**EXERCÍCIOS PROPOSTOS:**
A - Responda a estas perguntas sobre o excerto relativo às frações do prédio:
(i) Qual é a área do logradouro da fração identificada sob a letra B?
(ii) A favor de quem incide o usufruto sobre a fração identificada sob a letra C?
(iii) Que área tem o logradouro que pertence em comum às frações A e B?
B - Continue o excerto sobre as frações do prédio a partir do ponto em que termina.

3. A fração identificada sob a letra A corresponde à cave, destinada a habitação, com logradouro com a área de 34,91 m2 está, identificado com a letra A na planta de fls. 21 verso, está inscrita na Conservatória do Registo Predial da Covilhã a favor da ré H (…) casada com J (…) no regime de comunhão de adquiridos, pela AP. 3 de 2007/04/27, por doação efetuada pelos réus J (…) e G (…)

4. A fração identificada sob a letra B corresponde ao rés-do-chão, destinado a habitação, com logradouro com a área de 39,77 m2, identificado com a letra B na planta de fls. 21 verso, está inscrita na Conservatória do Registo Predial da Covilhã a favor da autora M (…) casada com C (…) no regime de comunhão de adquiridos, pela AP. 4 de 2007/05/17, por doação efetuada pelos réus J (…) e G (…)

5. A fração identificada sob a letra C corresponde ao primeiro andar e sótão, destinada a habitação, com o logradouro com a área de 12,81 m2, identificado com a letra C na planta de fls. 21 verso, está inscrita na Conservatória do Registo Predial da Covilhã a favor da ré M (…) casada com C (…) no regime de comunhão de adquiridos, pela AP. 2 de 2007/04/27, por doação efetuada pelos réus J (…) e G (…)

6. Sobre a fração autónoma identificada sob a letra C do prédio supra identificado, incide o usufruto simultâneo e sucessivo até à morte do último que sobreviver a favor dos réus J (…) e G (…), averbado pela Ap. 2 de 2007/04/27.

7. No prédio identificado em 1) existe um logradouro com a área de 68,01 m2, que pertence em comum às frações A e B, identificado com as letras A e B na planta de fls. 21 verso.

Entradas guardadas
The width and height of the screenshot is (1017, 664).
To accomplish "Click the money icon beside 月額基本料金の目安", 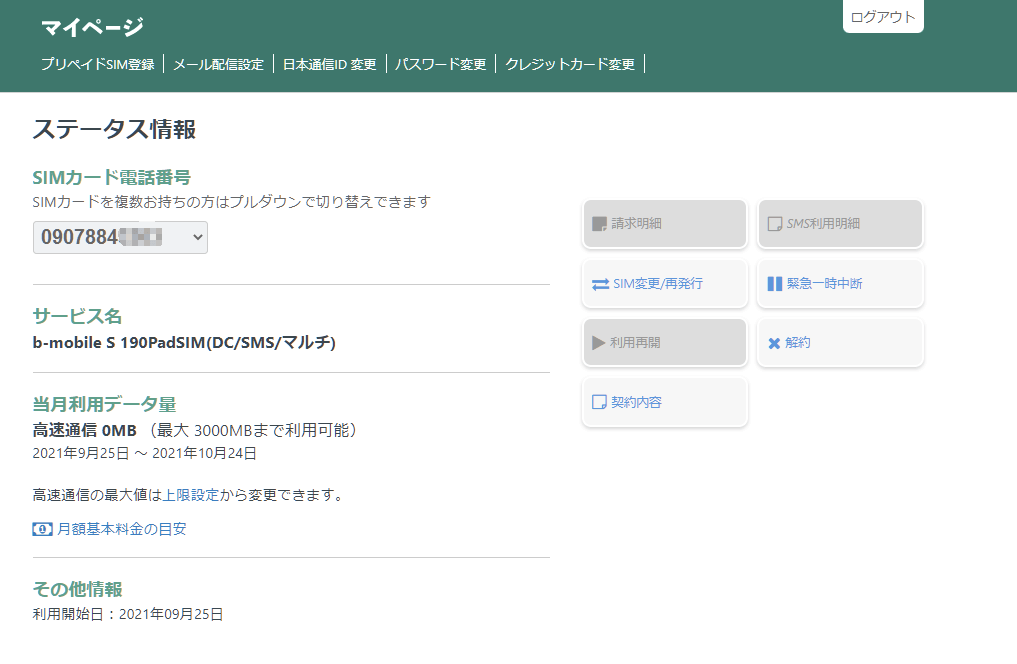I will tap(42, 529).
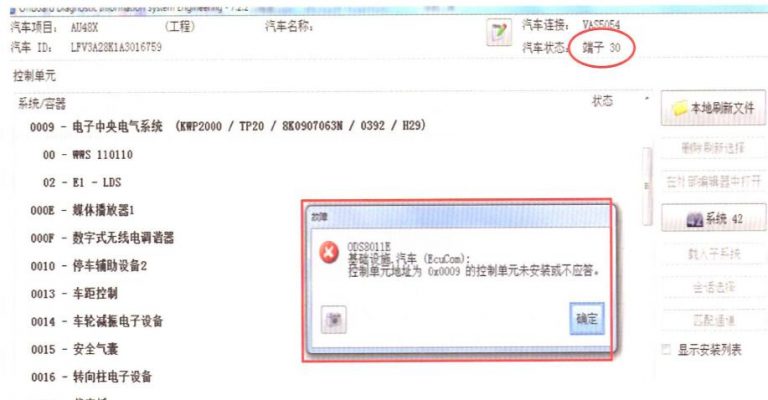Click the red error X icon in dialog
The width and height of the screenshot is (768, 400).
[329, 253]
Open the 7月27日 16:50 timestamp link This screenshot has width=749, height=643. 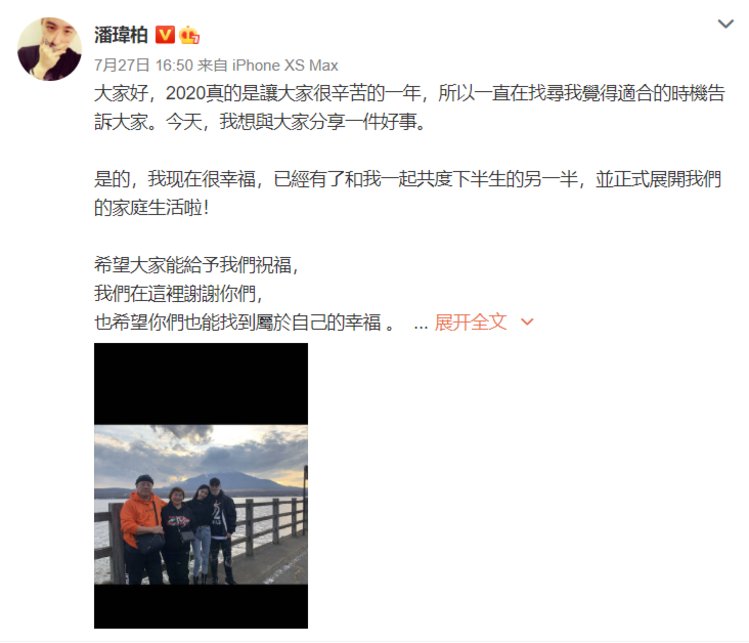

**EXERCÍCIOS RESOLVIDOS:**
A -
(i) 39,77 m2.
(ii) A favor dos réus J (…) e G (…).
(iii) 68,01 m2.

B -
8. Em data não concretamente determinada, os terceiros réus declararam verbalmente doar a favor de cada uma das suas filhas as partes do prédio, destinadas a habitação, que vieram a corresponder às frações autónomas supra identificadas, partes essas que, à data e à exceção da fração C, eram formadas apenas por paredes e telhado e constituíam ainda um prédio em propriedade total.

9. Tal declaração foi feita com vista a que cada uma de suas filhas fizesse as obras necessárias a tornar habitável cada uma das partes que atualmente constituiu a sua fração autónoma que lhe pertence.

10. Em face de tal doação, os autores, a expensas suas, fizeram um conjunto diversificado de obras na parte que hoje corresponde à fração identificada sob a letra B, tornando-a habitável.

11. Os autores procederam à divisão interna do espaço, tendo criado uma sala, dois quartos, uma cozinha, uma casa-de-banho, um hall de entrada, um arrumo e dois alpendres.

12. Colocaram os revestimentos no chão e nas paredes de cada uma dessas divisões tendo em conta os fins que cada uma delas cumpre.

13. Colocaram as portas e as janelas nas divisões da fração autónoma.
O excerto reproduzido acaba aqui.